Problem details: Each record below must be written out exactly as given.

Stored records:
==========

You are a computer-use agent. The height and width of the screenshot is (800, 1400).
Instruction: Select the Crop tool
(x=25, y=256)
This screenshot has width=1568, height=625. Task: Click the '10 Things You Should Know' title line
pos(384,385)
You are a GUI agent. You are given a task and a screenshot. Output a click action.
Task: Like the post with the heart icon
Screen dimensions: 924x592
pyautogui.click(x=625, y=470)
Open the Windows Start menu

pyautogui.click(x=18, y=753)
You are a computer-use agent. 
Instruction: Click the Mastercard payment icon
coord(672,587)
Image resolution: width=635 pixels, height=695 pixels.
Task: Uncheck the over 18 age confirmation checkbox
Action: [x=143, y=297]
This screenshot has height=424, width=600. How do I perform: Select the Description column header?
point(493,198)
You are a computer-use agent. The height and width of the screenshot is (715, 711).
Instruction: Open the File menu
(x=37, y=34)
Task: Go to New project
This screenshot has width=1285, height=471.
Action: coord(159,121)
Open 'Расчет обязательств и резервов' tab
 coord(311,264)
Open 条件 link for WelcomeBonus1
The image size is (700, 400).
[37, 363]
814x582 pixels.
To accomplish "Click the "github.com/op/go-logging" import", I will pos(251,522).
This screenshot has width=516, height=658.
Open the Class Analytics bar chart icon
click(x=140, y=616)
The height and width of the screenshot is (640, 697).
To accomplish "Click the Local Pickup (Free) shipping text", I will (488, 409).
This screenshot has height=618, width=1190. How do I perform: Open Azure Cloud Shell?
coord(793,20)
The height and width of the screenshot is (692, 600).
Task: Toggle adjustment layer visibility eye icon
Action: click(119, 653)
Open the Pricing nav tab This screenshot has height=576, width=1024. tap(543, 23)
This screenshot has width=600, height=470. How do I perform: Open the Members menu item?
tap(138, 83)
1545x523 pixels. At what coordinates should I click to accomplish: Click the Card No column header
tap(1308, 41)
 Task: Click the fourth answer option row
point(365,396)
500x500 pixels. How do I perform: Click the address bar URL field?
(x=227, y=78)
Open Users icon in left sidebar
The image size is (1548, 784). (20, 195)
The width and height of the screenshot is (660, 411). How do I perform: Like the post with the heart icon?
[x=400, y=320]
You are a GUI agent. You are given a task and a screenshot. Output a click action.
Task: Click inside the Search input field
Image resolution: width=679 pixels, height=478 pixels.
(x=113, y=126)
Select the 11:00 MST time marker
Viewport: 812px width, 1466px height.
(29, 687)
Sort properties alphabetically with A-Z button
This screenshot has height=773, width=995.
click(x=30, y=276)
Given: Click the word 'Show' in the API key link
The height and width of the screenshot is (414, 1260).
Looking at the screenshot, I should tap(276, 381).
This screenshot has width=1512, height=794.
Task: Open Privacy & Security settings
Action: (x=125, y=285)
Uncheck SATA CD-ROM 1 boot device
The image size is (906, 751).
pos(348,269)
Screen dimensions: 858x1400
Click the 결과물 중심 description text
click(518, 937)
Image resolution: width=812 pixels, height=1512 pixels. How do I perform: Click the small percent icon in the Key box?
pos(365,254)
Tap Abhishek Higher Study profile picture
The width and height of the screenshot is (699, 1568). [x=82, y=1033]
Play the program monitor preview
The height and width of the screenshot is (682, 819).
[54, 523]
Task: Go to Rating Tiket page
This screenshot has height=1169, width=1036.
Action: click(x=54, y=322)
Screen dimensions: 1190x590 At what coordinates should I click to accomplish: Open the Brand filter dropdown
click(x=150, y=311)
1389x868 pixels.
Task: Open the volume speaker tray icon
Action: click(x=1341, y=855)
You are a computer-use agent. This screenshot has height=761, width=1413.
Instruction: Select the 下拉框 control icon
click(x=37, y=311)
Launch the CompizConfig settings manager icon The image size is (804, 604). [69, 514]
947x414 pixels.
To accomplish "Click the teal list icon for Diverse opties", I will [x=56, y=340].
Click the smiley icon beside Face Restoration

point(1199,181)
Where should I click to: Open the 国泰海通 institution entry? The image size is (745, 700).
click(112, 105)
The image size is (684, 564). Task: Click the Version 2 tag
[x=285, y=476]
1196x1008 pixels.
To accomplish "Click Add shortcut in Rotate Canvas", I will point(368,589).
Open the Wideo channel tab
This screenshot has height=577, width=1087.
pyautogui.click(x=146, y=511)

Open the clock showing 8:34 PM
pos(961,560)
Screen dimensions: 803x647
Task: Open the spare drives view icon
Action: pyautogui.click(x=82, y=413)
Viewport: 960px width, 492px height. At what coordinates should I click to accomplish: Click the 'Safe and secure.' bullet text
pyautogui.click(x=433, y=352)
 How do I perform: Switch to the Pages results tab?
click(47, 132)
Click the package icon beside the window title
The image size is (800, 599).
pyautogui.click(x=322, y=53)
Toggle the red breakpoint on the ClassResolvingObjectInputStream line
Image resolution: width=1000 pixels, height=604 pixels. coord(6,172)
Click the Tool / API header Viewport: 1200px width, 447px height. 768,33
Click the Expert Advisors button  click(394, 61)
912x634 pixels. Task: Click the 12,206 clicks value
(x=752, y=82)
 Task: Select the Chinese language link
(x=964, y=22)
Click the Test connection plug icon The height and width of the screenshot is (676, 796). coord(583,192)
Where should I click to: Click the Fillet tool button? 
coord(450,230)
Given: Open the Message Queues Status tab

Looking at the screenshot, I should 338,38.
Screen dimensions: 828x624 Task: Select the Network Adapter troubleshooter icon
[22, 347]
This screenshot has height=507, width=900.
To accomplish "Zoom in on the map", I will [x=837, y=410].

==========

Finished exercise:
You are a computer-use agent. The height and width of the screenshot is (800, 1400).
Instruction: Select the Crop tool
(x=25, y=256)
This screenshot has width=1568, height=625. Task: Click the '10 Things You Should Know' title line
pos(384,385)
You are a GUI agent. You are given a task and a screenshot. Output a click action.
Task: Like the post with the heart icon
Screen dimensions: 924x592
pyautogui.click(x=625, y=470)
Open the Windows Start menu

pyautogui.click(x=18, y=753)
You are a computer-use agent. 
Instruction: Click the Mastercard payment icon
coord(672,587)
Image resolution: width=635 pixels, height=695 pixels.
Task: Uncheck the over 18 age confirmation checkbox
Action: [x=143, y=297]
This screenshot has height=424, width=600. How do I perform: Select the Description column header?
point(493,198)
You are a computer-use agent. The height and width of the screenshot is (715, 711).
Instruction: Open the File menu
(x=37, y=34)
Task: Go to New project
This screenshot has width=1285, height=471.
Action: coord(159,121)
Open 'Расчет обязательств и резервов' tab
 coord(311,264)
Open 条件 link for WelcomeBonus1
The image size is (700, 400).
[37, 363]
814x582 pixels.
To accomplish "Click the "github.com/op/go-logging" import", I will pos(251,522).
This screenshot has width=516, height=658.
Open the Class Analytics bar chart icon
click(x=140, y=616)
The height and width of the screenshot is (640, 697).
To accomplish "Click the Local Pickup (Free) shipping text", I will (488, 409).
This screenshot has height=618, width=1190. How do I perform: Open Azure Cloud Shell?
coord(793,20)
The height and width of the screenshot is (692, 600).
Task: Toggle adjustment layer visibility eye icon
Action: click(119, 653)
Open the Pricing nav tab This screenshot has height=576, width=1024. tap(543, 23)
This screenshot has width=600, height=470. How do I perform: Open the Members menu item?
tap(138, 83)
1545x523 pixels. At what coordinates should I click to accomplish: Click the Card No column header
tap(1308, 41)
 Task: Click the fourth answer option row
point(365,396)
500x500 pixels. How do I perform: Click the address bar URL field?
(x=227, y=78)
Open Users icon in left sidebar
The image size is (1548, 784). (20, 195)
The width and height of the screenshot is (660, 411). How do I perform: Like the post with the heart icon?
[x=400, y=320]
You are a GUI agent. You are given a task and a screenshot. Output a click action.
Task: Click inside the Search input field
Image resolution: width=679 pixels, height=478 pixels.
(x=113, y=126)
Select the 11:00 MST time marker
Viewport: 812px width, 1466px height.
(29, 687)
Sort properties alphabetically with A-Z button
This screenshot has height=773, width=995.
click(x=30, y=276)
Given: Click the word 'Show' in the API key link
The height and width of the screenshot is (414, 1260).
Looking at the screenshot, I should tap(276, 381).
This screenshot has width=1512, height=794.
Task: Open Privacy & Security settings
Action: (x=125, y=285)
Uncheck SATA CD-ROM 1 boot device
The image size is (906, 751).
pos(348,269)
Screen dimensions: 858x1400
Click the 결과물 중심 description text
click(518, 937)
Image resolution: width=812 pixels, height=1512 pixels. How do I perform: Click the small percent icon in the Key box?
pos(365,254)
Tap Abhishek Higher Study profile picture
The width and height of the screenshot is (699, 1568). [x=82, y=1033]
Play the program monitor preview
The height and width of the screenshot is (682, 819).
[54, 523]
Task: Go to Rating Tiket page
This screenshot has height=1169, width=1036.
Action: click(x=54, y=322)
Screen dimensions: 1190x590 At what coordinates should I click to accomplish: Open the Brand filter dropdown
click(x=150, y=311)
1389x868 pixels.
Task: Open the volume speaker tray icon
Action: click(x=1341, y=855)
You are a computer-use agent. This screenshot has height=761, width=1413.
Instruction: Select the 下拉框 control icon
click(x=37, y=311)
Launch the CompizConfig settings manager icon The image size is (804, 604). [69, 514]
947x414 pixels.
To accomplish "Click the teal list icon for Diverse opties", I will [x=56, y=340].
Click the smiley icon beside Face Restoration

point(1199,181)
Where should I click to: Open the 国泰海通 institution entry? The image size is (745, 700).
click(112, 105)
The image size is (684, 564). Task: Click the Version 2 tag
[x=285, y=476]
1196x1008 pixels.
To accomplish "Click Add shortcut in Rotate Canvas", I will point(368,589).
Open the Wideo channel tab
This screenshot has height=577, width=1087.
pyautogui.click(x=146, y=511)

Open the clock showing 8:34 PM
pos(961,560)
Screen dimensions: 803x647
Task: Open the spare drives view icon
Action: pyautogui.click(x=82, y=413)
Viewport: 960px width, 492px height. At what coordinates should I click to accomplish: Click the 'Safe and secure.' bullet text
pyautogui.click(x=433, y=352)
 How do I perform: Switch to the Pages results tab?
click(47, 132)
Click the package icon beside the window title
The image size is (800, 599).
pyautogui.click(x=322, y=53)
Toggle the red breakpoint on the ClassResolvingObjectInputStream line
Image resolution: width=1000 pixels, height=604 pixels. coord(6,172)
Click the Tool / API header Viewport: 1200px width, 447px height. 768,33
Click the Expert Advisors button  click(394, 61)
912x634 pixels. Task: Click the 12,206 clicks value
(x=752, y=82)
 Task: Select the Chinese language link
(x=964, y=22)
Click the Test connection plug icon The height and width of the screenshot is (676, 796). coord(583,192)
Where should I click to: Click the Fillet tool button? 
coord(450,230)
Given: Open the Message Queues Status tab

Looking at the screenshot, I should 338,38.
Screen dimensions: 828x624 Task: Select the Network Adapter troubleshooter icon
[22, 347]
This screenshot has height=507, width=900.
To accomplish "Zoom in on the map", I will [x=837, y=410].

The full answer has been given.